● **Instructions to follow**: Please lay out the lines of the listing below as a Markdown table with the columns Row and Line, covering only the stretch from the line with "At what (x,y)" up to and including the line with "Looking at the". Leave out any blank lines.

### Data extract

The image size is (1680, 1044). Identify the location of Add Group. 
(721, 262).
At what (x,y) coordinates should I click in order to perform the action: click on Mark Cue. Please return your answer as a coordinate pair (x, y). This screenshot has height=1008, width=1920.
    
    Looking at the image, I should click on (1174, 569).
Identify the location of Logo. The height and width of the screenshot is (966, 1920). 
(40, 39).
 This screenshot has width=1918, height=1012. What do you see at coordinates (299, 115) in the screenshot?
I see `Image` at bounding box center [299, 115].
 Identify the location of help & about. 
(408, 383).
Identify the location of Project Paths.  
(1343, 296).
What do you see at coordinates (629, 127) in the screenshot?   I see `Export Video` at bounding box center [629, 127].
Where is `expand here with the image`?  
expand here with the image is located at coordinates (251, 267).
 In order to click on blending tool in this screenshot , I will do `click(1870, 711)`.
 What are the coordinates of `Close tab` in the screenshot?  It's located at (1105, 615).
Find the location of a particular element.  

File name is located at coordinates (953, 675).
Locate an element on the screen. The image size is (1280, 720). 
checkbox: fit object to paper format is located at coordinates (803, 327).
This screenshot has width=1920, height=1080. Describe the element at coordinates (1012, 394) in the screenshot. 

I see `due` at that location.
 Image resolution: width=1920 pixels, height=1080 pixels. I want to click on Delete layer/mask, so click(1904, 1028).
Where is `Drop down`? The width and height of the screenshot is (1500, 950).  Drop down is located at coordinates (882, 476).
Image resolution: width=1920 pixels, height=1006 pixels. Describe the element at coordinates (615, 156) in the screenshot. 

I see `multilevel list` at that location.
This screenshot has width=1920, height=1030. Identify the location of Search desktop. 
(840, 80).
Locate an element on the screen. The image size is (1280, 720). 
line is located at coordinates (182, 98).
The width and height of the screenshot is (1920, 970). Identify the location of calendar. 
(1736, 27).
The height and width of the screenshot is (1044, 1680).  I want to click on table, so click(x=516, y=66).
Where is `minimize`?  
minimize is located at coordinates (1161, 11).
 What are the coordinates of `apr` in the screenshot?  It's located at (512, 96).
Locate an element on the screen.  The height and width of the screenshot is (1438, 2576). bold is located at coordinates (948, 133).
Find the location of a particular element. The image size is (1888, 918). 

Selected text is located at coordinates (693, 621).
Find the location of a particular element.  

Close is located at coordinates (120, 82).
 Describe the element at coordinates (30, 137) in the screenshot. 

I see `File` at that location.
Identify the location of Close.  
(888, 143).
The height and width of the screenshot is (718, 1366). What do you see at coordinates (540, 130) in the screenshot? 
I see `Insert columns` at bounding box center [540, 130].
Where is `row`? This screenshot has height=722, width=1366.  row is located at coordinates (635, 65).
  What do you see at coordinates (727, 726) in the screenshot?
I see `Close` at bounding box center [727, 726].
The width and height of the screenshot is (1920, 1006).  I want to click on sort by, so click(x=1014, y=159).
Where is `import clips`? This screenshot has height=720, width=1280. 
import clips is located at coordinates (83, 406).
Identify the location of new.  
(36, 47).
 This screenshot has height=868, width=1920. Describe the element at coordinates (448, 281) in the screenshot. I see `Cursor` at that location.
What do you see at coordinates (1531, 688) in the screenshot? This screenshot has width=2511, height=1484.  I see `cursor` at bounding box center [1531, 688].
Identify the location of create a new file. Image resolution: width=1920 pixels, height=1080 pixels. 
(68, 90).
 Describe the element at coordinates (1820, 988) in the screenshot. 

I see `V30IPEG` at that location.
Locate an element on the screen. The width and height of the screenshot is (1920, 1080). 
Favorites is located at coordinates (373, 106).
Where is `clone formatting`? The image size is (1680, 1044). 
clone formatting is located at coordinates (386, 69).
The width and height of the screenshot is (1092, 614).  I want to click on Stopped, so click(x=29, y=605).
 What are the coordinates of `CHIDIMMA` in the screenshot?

######

● **Exercise solution**:
| Row | Line |
|---|---|
| 1 | At what (x,y) coordinates should I click in order to perform the action: click on Mark Cue. Please return your answer as a coordinate pair (x, y). This screenshot has height=1008, width=1920. |
| 2 |     Looking at the image, I should click on (1174, 569). |